Let me be clear: I am not arguing that the Democrats should trim their sails and be more "centrist."  In fact, I think the whole "centrist" versus "liberal" labels that continue to characterize the debate within the Democratic Party misses the mark.  Too often, the "centrist" label seems to mean compromise for compromise sake, whereas on issues like health care, energy, education and tackling poverty, I don't think Democrats have been bold enough.  But I do think that being bold involves more than just putting more money into existing programs and will instead require us to admit that some existing programs and policies don't work very well.  And further, it will require us to innovate and experiment with whatever ideas hold promise (including market- or faith-based ideas that originate from Republicans).
Our goal should be to stick to our guns on those core values that make this country great, show a spirit of flexibility and sustained attention that can achieve those goals, and try to create the sort of serious, adult, consensus around our problems that can admit Democrats, Republicans and Independents of good will.  This is more than just a matter of "framing," although clarity of language, thought, and heart are required.  It's a matter of actually having faith in the American people's ability to hear a real and authentic debate about the issues that matter.
Finally, I am not arguing that we "unilaterally disarm" in the face of Republican attacks, or bite our tongue when this Administration screws up.  Whenever they are wrong, inept, or dishonest, we should say so clearly and repeatedly; and whenever they gear up their attack machine, we should respond quickly and forcefully.  I am suggesting that the tone we take matters, and that truth, as best we know it, be the hallmark of our response. 
This is our President. Time has made him more realist, as I noted in the previous post, but this is what he wants to believe, and why I'm glad he has the job. He gets it.
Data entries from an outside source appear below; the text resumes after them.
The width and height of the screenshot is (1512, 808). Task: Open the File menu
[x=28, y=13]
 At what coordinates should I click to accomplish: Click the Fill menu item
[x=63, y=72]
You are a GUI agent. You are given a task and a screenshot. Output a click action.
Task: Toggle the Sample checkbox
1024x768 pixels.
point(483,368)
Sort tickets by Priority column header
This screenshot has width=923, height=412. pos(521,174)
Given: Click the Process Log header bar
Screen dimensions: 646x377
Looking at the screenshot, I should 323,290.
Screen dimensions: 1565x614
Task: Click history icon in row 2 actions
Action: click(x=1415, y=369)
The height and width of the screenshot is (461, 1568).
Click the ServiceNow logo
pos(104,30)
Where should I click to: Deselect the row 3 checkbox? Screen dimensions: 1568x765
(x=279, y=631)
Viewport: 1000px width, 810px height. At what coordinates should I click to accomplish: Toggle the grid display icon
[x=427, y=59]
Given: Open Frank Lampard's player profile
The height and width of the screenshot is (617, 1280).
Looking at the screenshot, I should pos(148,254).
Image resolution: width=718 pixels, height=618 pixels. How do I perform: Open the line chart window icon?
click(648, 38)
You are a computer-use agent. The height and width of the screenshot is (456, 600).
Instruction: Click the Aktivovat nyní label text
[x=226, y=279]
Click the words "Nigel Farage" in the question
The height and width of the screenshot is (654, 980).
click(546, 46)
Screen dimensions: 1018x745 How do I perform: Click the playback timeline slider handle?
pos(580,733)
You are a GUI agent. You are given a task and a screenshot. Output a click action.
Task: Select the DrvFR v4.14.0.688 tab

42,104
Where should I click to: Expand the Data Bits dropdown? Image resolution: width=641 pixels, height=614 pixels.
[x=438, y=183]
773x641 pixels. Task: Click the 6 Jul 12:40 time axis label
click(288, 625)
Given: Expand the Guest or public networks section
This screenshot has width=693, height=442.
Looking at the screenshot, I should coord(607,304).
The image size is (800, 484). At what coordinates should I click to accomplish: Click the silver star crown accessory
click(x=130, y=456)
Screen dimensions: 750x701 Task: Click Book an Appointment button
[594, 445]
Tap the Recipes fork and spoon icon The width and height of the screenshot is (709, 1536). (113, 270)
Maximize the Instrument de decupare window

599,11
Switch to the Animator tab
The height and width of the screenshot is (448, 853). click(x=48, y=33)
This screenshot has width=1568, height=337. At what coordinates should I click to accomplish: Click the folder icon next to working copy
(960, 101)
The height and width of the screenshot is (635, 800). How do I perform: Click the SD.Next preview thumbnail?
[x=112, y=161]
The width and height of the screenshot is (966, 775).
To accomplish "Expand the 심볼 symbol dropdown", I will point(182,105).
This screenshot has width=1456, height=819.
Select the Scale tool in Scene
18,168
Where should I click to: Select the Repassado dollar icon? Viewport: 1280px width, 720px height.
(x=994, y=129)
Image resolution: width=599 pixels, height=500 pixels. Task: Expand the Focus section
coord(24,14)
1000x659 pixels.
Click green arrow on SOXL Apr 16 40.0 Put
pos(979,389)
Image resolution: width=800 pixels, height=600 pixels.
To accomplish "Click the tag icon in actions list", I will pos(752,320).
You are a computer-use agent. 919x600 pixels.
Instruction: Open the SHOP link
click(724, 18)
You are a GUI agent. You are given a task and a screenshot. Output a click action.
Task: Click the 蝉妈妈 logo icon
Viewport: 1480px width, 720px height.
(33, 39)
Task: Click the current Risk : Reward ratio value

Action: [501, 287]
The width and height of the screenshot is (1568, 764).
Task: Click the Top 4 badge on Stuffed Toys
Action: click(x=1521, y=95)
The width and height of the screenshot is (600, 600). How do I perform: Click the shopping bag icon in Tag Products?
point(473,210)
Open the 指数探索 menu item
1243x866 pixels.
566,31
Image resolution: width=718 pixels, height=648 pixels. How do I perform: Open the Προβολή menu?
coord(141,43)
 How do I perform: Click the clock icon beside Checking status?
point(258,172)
Honesty and Education in Campaigns

There was an unfortunate pattern during the 2008 campaign of Obama "dumbing down"- specific rhetoric on policy was ignored by the media, and his honest statements about occasional home discord or leaving socks around weren't effective at showing him to be a real person, so he stopped making them. For as much as we prefer people who are kind and honest, the results show that being ruthless is the true path to power - just look at the characters in "All the Devils Are Here," which I read yesterday. That's why the charge of Obama mania was so accurate - in simplifying a message for the masses, Obama (and Palin) both took an individually correct path that, in sum, hurt the entire election process.

I believe that candidates and their campaigns should treat each race as a learning/education opportunity for the public, so that people are empowered to understand issues as they learn who will represent them best.